TEXT EXCERPT:
After my marriage, our home at 573 East 3982 South was right near the ward boundary line.  We began attending the Millcreek First Ward; although we really belonged to the Second Ward.  Years later, when we expressed to our Stake President, James R. Clegg, our willingness to have our records changed to where they belonged, he told us we were needed in the First Ward.  When the ward boundaries were changed, he saw to it that our home was included within the First Ward.  Later, when ward boundaries were again changed, all our neighbors were placed within the boundaries of the First Ward.

Just after we were married, Richard and I asked Bishop Green if we could serve as stake missionaries.  We were called and had some wonderful experiences, and witnessed several people accept the gospel.  Because neither of us had served a full time mission, we enjoyed this opportunity.  When Richard began selling Baby Mate furniture his nights were busy, and I had just given birth to our first child.  It became increasingly difficult for us to fulfill this calling, so were released and called to serve together on the Stake Sunday School Board.  The President, Bob Schofield, taught us that when we ran out of material we should close our meeting.  President C. Mark Wright set me apart and promised me that most of my posterity would be priesthood holders.

COLLECTED MATERIAL:
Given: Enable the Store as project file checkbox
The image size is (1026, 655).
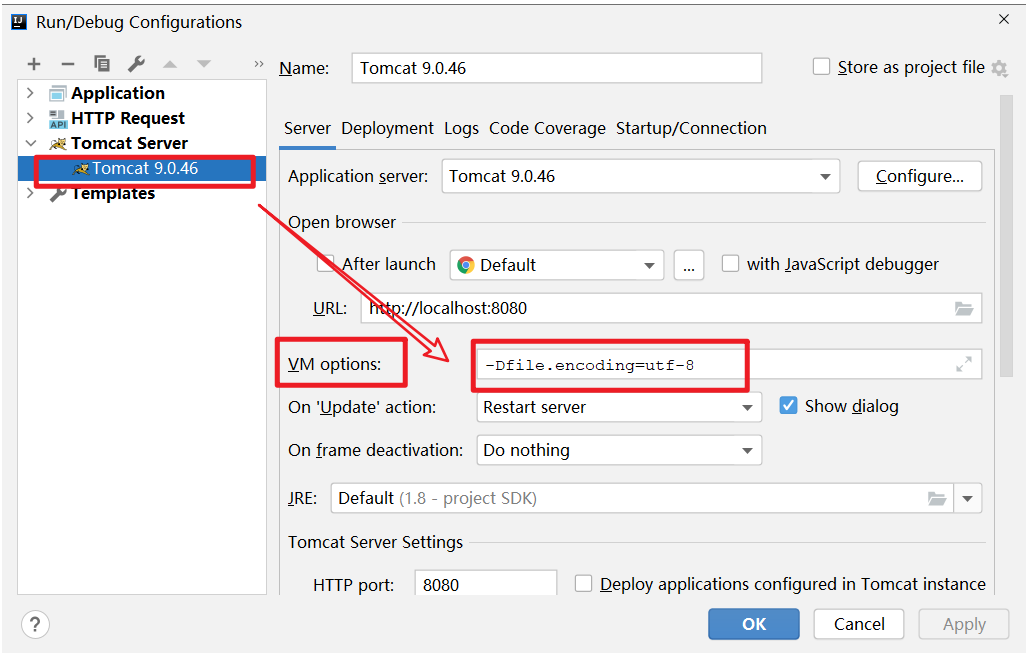Looking at the screenshot, I should point(822,67).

EXERCISE REQUIREMENTS:
(A) In the Millcreek passage, who told the couple that they were needed in the First Ward?
(B) Please quote the Millcreek passage word for word, starting at "Just after we" and ending at "be priesthood holders.".
The material above comes from a separate source and is unrelated to the Millcreek passage.

TASK-BY-TASK ANSWERS:
(A) Their Stake President, James R. Clegg.

(B)
Just after we were married, Richard and I asked Bishop Green if we could serve as stake missionaries.  We were called and had some wonderful experiences, and witnessed several people accept the gospel.  Because neither of us had served a full time mission, we enjoyed this opportunity.  When Richard began selling Baby Mate furniture his nights were busy, and I had just given birth to our first child.  It became increasingly difficult for us to fulfill this calling, so were released and called to serve together on the Stake Sunday School Board.  The President, Bob Schofield, taught us that when we ran out of material we should close our meeting.  President C. Mark Wright set me apart and promised me that most of my posterity would be priesthood holders.